====== Text section

NEIL CAVUTO, HOST: Tired of the government taking away a big chunk of your paycheck every week? Well, what if I told you there is a way you can keep everything, I mean all of it, every single cent? How?

Well, my next two guests are going to tell you how, Republican congressman John Linder of Georgia and radio talk show host Neal — misspells the N-e-a-l — Boortz.


CAVUTO: All right, the authors of "The FairTax Book" (search).



CAVUTO: Yes, we're starting early, aren't we?


CAVUTO: Welcome to both of you.

REP. JOHN LINDER, R-GA.: Thank you.

CAVUTO: Congressman, I guess I want to begin with you first, because I think the ideas — and we're going to spell them out — are great here. You work in a body that I don't think will do diddly on it.

LINDER: Actually, we know that Congress will not pass this without pressure from the grassroots. We have 600,000 members of Americans for Fair Taxation (search), volunteers.

Your viewers can join by just going to on the Web and signing up. We think we can get two million people and start to overwhelm Congress. I have been there for 13 years. I have seen the times when the grassroots has moved the Congress. We listen way more often to our constituents than the lobbyists. And the grassroots are going to have to do it.

CAVUTO: But some of them are concerned. Neal, you are saying no income tax (search) period.

BOORTZ: No income tax. Business or personal or payroll or gift tax or estate tax.

CAVUTO: OK. It would be a straight 23 percent sales tax, essentially.

BOORTZ: Inclusive sales tax.

CAVUTO: OK. So, my immediate reaction is, that helps the rich fat- cats. It doesn't help the poor guys.

============

▶ **Required tasks**:
A. In the FairTax transcript, why does Linder say the grassroots will have to act to get the plan passed? Answer in one to three sentences.
B. Extract a passage from the FairTax transcript word for word, beginning at the words "CAVUTO: OK. It" and stopping after "the poor guys.".

====== Rows

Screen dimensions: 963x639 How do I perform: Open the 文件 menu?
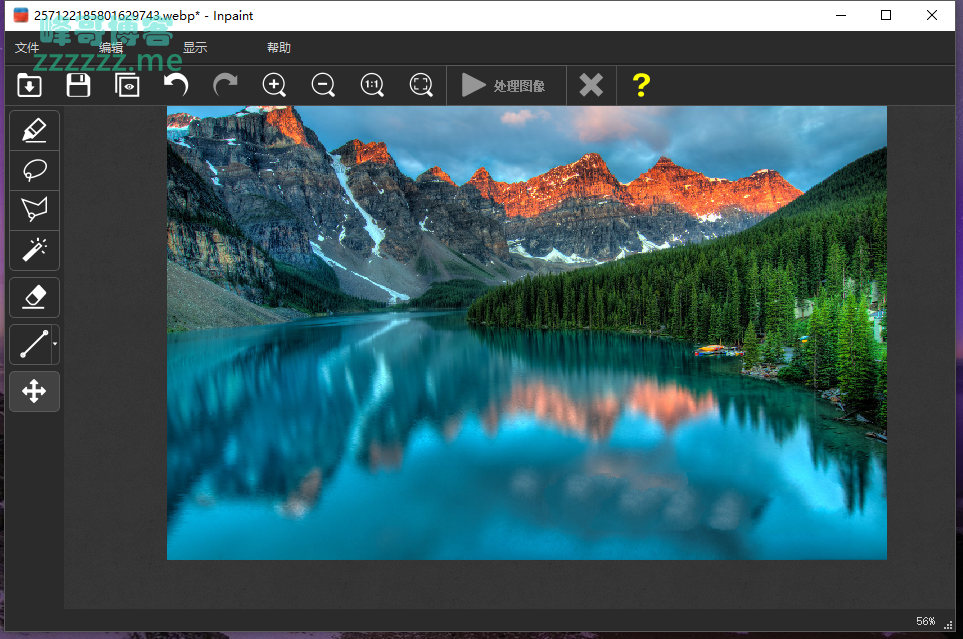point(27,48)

============
====== Rows

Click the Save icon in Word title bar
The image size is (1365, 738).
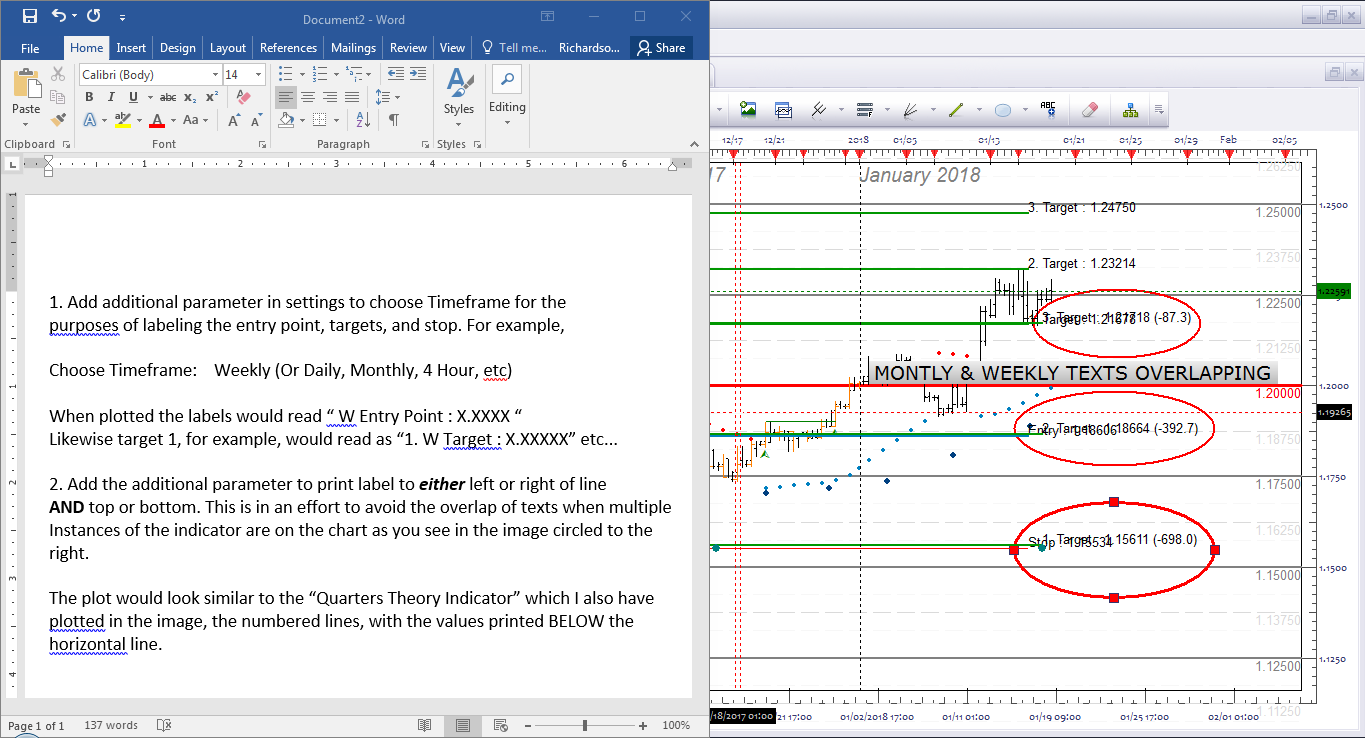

============

▶ **Responses for each task**:
A. Linder says Congress will not pass the plan without pressure from the grassroots. In his 13 years there he has seen the grassroots move Congress, and members listen to their constituents far more often than to lobbyists.

B.
CAVUTO: OK. It would be a straight 23 percent sales tax, essentially.

BOORTZ: Inclusive sales tax.

CAVUTO: OK. So, my immediate reaction is, that helps the rich fat- cats. It doesn't help the poor guys.